While former minister for defence Alan Shatter had taken a strong lead and asserted himself over senior Department of Defence officials, Berry said current Minster of State for Defence Paul Kehoe was not the same forceful presence.
“As a result of the political vacuum in the Department of Defence, these senior officials wield disproportionate power and are the real source of the current problems in the Defence Forces. They are completely unaccountable.”
Berry did not believe any Department of Defence staff had severed in the Defence Forces, adding there was now a culture of deliberately excluding military personnel from any consultations when polices were being drawn up.
He believed senior personnel at the department wanted to control the Defence Forces to the extent that even press releases issued by it had to be approved by the department, at times having been “heavily edited”.
The statements were then issued as official documents purporting to come from the Defence Forces.
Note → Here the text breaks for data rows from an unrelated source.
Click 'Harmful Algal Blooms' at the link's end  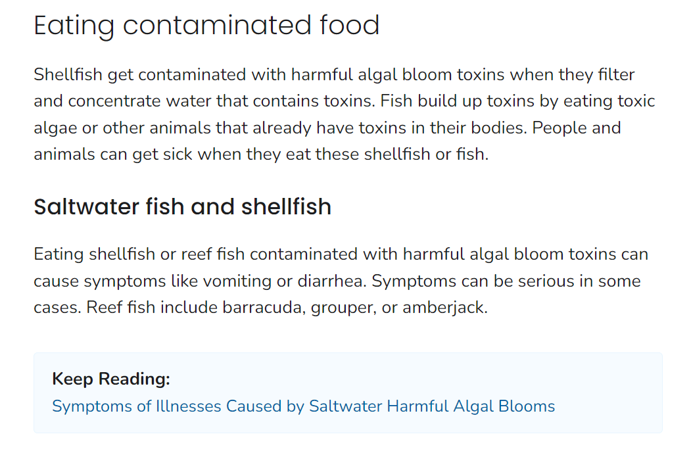coord(471,406)
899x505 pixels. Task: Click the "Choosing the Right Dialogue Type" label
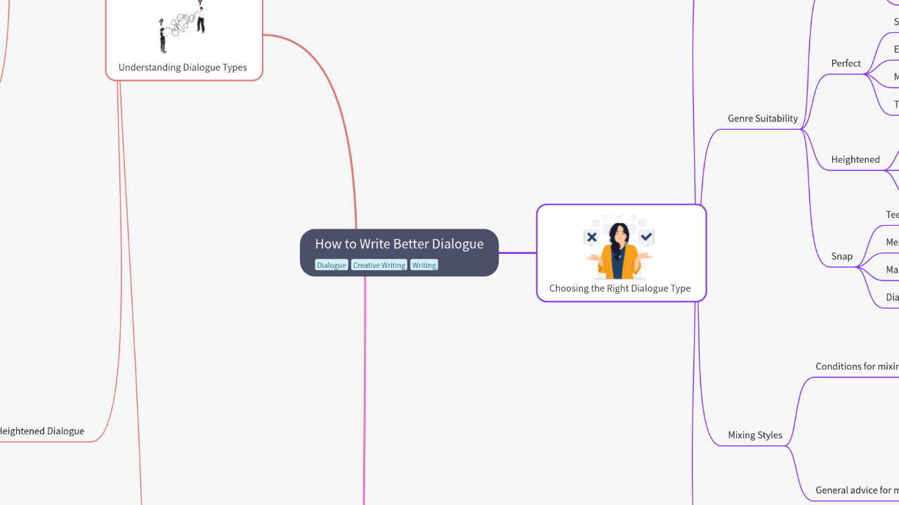point(619,288)
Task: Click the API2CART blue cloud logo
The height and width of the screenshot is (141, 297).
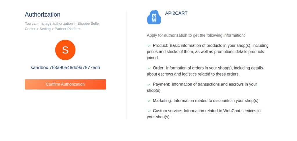Action: click(154, 17)
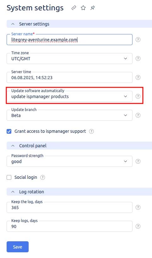Enable the Social login checkbox
The width and height of the screenshot is (152, 258).
[9, 177]
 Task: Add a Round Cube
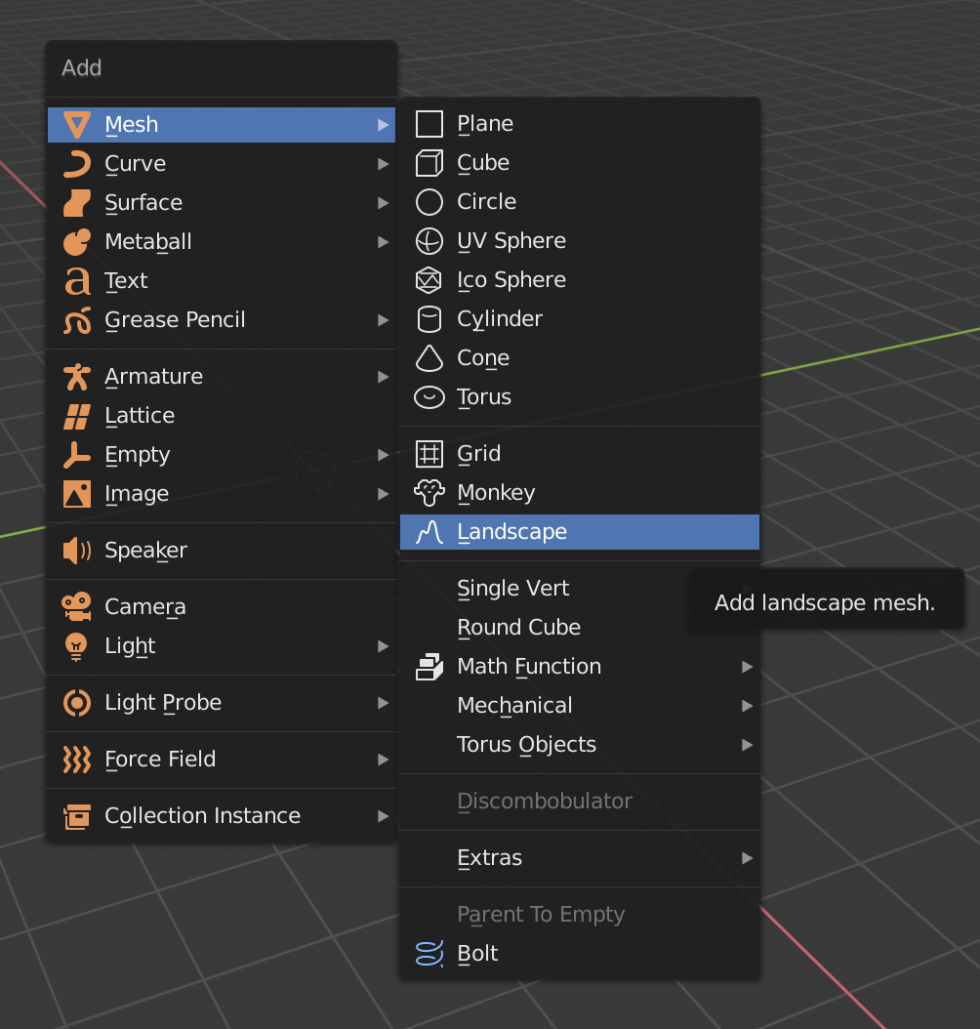point(518,627)

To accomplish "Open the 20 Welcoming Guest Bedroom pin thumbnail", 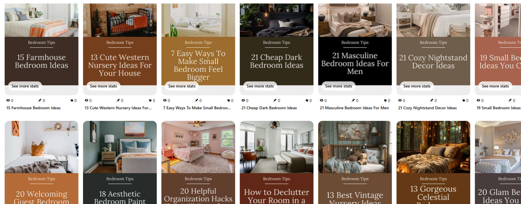I will pos(41,162).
Berry believed this “micromanagement” and the “suppression, distortion and ghost-writing of official State correspondence” flew in the face of democratic norms.
In his view it warranted investigation by the Foreign Affairs, Trade and Defence Parliamentary oversight committee.
He cited the recent example of the gorse fires in Donegal on Easter Monday as “an example of the level of micromanagement” the department engaged in.
While “a cup of water is enough to extinguish a fire in the first minute”, the Defence Forces were duty-bound to wait for departmental sanction to fly a helicopter to tackle the blaze; a decision that took four hours.
However, when there was public criticism about the delay, it was the Defence Forces at the centre of it.
“This was only in response to a gorse fire; imagine if it was in response to gunfire? It would be like the surgeon on call on Easter Monday morning in Letterkenny General Hospital having to request explicit permission from the Minister for Health to remove someone’s appendix.”
Berry said some 84 per cent of Defence Forces personnel earned less than the average annual earnings of full-time employees in Ireland of €45,000.
Because the working time directive did not apply to the Defence Forces and because numbers in the forces were now so low, personnel were being deployed on duties that lasted several days at a time. They were being paid meagre expenses that did not cover the costs of even travelling to those duties; some €23 before tax for the helicopter crew recently deployed in Donegal, for example, and they had to drive to get there.
Berry said the Department of Defence had repeated the imminent Public Sector Pay Commission’s report would increase remuneration, thus helping to overcome the number of personnel leaving early over remuneration.
UN Security Council
However, he pointed out leaks of what the report contained suggested a pay restoration for Defence Forces personnel of €350 per year.
“That’s less than a euro a day, before tax. There will be another 1,000 personnel gone by year-end,” he said.
“And that comes with the self-evident consequences for the manning of aircraft, naval ships and overseas missions. You can forget about an Irish seat on the United Nations Security Council if that is the case.”
In reply to a series of queries from The Irish Times, the Department of Defence said the Public Service Pay Commission had conducted “a comprehensive examination and analysis of underlying difficulties of recruitment and retention in the defence sector”. Its report is imminent.
The Public Service Pay Agreements, which encompass the members of the Defence Forces, also provided for the phased restoration of pay.
The reply disputed Cathal Berry’s account of the response to the recent Donegal fire. The department said the military was not the primary agency in fighting fires. It added the Air Corps moved immediately to respond to a request for assistance when it came; originating with the relevant chief fire officer. Other questions, including those relating to Kehoe’s and the department’s performance, were not responded to.